Security

Last updated: March 3, 2026

Security-First by Design

OpenPawz is architected with security as a foundational requirement, not an afterthought. As a local-first application with a pure Rust backend, the attack surface is minimal by design.

Credential Encryption

All API keys, tokens, and credentials are encrypted using AES-256-GCM and stored in your operating system's native keychain:

  • macOS — Keychain Services
  • Windows — Windows Credential Manager
  • Linux — Secret Service (GNOME Keyring / KWallet)

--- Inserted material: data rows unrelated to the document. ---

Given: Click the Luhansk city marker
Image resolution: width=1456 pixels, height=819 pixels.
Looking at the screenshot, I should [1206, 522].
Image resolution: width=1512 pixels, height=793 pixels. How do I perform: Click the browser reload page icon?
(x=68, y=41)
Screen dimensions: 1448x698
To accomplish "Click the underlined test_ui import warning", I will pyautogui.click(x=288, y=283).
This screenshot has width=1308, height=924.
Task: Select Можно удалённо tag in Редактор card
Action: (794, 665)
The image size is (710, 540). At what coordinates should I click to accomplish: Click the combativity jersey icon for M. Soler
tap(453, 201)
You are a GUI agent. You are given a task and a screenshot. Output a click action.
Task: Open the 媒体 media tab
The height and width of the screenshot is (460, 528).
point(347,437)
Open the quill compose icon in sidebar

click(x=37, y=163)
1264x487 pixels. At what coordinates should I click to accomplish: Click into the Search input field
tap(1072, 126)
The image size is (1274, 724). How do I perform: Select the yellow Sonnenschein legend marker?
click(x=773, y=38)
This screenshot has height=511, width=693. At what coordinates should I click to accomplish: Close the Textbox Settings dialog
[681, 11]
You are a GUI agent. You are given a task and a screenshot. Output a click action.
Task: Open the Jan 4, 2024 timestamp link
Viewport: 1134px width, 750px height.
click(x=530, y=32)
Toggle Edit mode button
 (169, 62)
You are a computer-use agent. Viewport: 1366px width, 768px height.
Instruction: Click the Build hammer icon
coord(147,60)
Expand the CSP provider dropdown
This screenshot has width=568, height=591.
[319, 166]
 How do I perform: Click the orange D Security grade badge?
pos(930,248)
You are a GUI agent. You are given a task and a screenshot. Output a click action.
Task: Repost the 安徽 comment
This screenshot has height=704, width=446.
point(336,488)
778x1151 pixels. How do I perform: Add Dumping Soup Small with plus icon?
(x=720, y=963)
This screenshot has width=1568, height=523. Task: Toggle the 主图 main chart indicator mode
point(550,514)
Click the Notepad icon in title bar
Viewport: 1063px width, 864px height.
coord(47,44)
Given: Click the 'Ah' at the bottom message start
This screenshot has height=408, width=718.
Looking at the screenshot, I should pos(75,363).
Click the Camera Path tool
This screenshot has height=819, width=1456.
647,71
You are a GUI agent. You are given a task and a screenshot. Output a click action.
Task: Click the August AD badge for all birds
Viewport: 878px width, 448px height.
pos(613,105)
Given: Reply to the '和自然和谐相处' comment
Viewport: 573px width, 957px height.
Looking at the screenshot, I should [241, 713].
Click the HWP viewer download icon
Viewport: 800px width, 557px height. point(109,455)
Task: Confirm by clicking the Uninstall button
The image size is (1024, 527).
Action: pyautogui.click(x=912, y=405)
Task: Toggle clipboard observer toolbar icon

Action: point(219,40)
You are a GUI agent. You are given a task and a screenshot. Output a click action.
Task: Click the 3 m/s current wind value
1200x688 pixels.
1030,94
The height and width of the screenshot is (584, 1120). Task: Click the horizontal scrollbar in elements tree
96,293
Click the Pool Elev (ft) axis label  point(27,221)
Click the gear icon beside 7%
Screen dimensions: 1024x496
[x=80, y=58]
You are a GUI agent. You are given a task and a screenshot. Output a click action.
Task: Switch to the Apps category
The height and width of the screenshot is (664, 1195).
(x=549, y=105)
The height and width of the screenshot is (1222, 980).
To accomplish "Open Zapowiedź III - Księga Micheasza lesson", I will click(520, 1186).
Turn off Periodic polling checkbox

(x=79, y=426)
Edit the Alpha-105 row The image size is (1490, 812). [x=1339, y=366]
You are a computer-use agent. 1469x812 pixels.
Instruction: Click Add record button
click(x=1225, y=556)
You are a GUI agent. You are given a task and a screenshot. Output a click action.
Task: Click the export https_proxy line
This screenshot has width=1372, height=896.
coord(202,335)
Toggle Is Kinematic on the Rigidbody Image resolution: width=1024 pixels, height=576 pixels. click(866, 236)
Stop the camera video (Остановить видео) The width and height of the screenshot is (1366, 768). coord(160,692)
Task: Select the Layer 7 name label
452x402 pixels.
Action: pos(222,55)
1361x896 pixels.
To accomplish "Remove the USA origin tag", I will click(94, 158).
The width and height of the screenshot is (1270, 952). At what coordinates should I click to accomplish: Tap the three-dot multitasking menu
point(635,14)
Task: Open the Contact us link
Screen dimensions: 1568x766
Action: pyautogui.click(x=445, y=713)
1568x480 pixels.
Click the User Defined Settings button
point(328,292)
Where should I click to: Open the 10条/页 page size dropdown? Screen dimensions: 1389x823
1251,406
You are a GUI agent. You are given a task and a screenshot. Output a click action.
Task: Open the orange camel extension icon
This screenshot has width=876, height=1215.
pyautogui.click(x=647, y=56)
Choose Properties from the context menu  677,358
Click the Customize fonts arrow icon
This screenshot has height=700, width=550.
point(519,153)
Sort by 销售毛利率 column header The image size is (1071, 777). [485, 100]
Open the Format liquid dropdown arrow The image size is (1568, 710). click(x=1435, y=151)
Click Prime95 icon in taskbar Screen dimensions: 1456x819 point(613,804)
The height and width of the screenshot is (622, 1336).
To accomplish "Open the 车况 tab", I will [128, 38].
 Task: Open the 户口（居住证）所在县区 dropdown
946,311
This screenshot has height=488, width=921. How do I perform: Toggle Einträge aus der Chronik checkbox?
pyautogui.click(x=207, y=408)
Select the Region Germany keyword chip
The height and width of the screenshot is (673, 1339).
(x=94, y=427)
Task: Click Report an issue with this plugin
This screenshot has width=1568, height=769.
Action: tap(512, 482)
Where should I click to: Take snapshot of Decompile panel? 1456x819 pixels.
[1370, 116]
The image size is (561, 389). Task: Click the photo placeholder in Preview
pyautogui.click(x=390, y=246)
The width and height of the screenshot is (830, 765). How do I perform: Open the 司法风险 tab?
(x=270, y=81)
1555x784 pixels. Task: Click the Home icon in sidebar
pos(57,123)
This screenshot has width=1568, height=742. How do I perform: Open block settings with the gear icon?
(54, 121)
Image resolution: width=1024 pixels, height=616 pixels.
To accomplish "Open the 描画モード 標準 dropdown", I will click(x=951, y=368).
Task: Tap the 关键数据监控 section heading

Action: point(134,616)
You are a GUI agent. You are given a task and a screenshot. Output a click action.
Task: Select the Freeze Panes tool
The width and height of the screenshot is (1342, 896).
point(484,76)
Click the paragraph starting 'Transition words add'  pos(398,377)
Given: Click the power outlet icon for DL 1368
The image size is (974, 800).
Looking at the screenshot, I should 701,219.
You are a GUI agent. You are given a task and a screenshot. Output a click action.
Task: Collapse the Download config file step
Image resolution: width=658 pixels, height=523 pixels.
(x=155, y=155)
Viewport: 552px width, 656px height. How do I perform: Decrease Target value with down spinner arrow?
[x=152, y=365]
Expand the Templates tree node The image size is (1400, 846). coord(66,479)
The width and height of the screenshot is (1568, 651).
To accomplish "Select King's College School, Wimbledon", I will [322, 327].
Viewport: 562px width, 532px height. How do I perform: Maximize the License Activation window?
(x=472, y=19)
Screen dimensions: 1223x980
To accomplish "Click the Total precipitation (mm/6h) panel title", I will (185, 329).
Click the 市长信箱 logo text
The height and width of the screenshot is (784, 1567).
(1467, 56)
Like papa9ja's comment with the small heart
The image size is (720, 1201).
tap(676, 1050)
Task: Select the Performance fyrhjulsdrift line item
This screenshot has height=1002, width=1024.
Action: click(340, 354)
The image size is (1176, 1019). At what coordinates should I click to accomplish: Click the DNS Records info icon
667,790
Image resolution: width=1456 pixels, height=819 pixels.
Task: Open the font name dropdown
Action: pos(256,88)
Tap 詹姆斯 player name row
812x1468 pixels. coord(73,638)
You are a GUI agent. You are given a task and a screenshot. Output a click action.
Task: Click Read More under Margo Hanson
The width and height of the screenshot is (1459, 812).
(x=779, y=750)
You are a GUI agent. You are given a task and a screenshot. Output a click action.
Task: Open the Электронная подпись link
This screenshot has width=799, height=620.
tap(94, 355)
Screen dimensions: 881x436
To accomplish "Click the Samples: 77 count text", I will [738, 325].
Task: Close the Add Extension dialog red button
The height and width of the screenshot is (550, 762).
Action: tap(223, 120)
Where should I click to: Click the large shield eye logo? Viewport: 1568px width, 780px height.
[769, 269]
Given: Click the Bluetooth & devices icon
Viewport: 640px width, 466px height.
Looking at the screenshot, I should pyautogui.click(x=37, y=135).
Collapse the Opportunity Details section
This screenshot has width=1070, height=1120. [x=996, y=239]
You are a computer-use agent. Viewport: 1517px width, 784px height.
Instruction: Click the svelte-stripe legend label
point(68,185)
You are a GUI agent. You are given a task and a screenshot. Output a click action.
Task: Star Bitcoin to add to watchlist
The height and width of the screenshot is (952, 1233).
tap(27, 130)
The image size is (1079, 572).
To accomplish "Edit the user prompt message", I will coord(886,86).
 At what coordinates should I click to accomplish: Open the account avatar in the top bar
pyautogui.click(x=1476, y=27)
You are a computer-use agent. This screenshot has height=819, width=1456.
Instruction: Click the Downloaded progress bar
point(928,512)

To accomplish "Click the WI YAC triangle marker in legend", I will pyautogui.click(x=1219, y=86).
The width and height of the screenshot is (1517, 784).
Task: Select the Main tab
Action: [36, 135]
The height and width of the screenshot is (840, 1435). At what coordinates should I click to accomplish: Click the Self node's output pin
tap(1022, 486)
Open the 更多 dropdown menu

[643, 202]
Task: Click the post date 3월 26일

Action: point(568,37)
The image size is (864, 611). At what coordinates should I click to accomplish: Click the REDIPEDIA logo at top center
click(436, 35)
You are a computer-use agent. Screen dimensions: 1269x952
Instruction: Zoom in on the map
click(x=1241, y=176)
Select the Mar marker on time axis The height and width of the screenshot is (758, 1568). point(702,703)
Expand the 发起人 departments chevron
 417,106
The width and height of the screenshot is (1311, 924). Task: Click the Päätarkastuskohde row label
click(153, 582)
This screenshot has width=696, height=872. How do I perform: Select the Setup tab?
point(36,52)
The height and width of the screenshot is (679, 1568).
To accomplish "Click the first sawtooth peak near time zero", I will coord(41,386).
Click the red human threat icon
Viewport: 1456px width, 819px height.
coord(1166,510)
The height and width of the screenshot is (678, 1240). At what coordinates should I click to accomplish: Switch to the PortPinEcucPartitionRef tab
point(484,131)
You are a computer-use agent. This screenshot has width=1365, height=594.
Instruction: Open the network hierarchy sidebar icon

Credentials never leave your machine and are never transmitted to OpenPawz or any third party.

No Open Ports

OpenPawz does not open network listeners or expose any services to your local network. The embedded MCP bridge and n8n instance communicate internally only. There are no open ports, no HTTP servers, and no remote access vectors.

Zero Telemetry

OpenPawz sends absolutely no data home. No analytics, no crash reports, no heartbeat pings, no update checks beyond what you explicitly initiate. You can verify this by inspecting network traffic or auditing the source code.

Rust Backend

The core engine is written in Rust, which provides memory safety guarantees without a garbage collector. This eliminates entire classes of vulnerabilities — buffer overflows, use-after-free, null pointer dereferences — at compile time.

Sandboxed Execution

OpenPawz is built on Tauri v2, which uses your OS's native webview with strict Content Security Policies. IPC between the frontend and Rust backend is whitelisted per-command, limiting what the UI layer can access.

Responsible Disclosure

If you discover a security vulnerability, please report it responsibly:

Please do not file public issues for security vulnerabilities. We aim to acknowledge reports within 48 hours and provide a fix or mitigation plan within 7 days.

Audit the Code

OpenPawz is fully open source under the MIT License. Every security claim on this page can be verified by inspecting the source at github.com/OpenPawz/openpawz.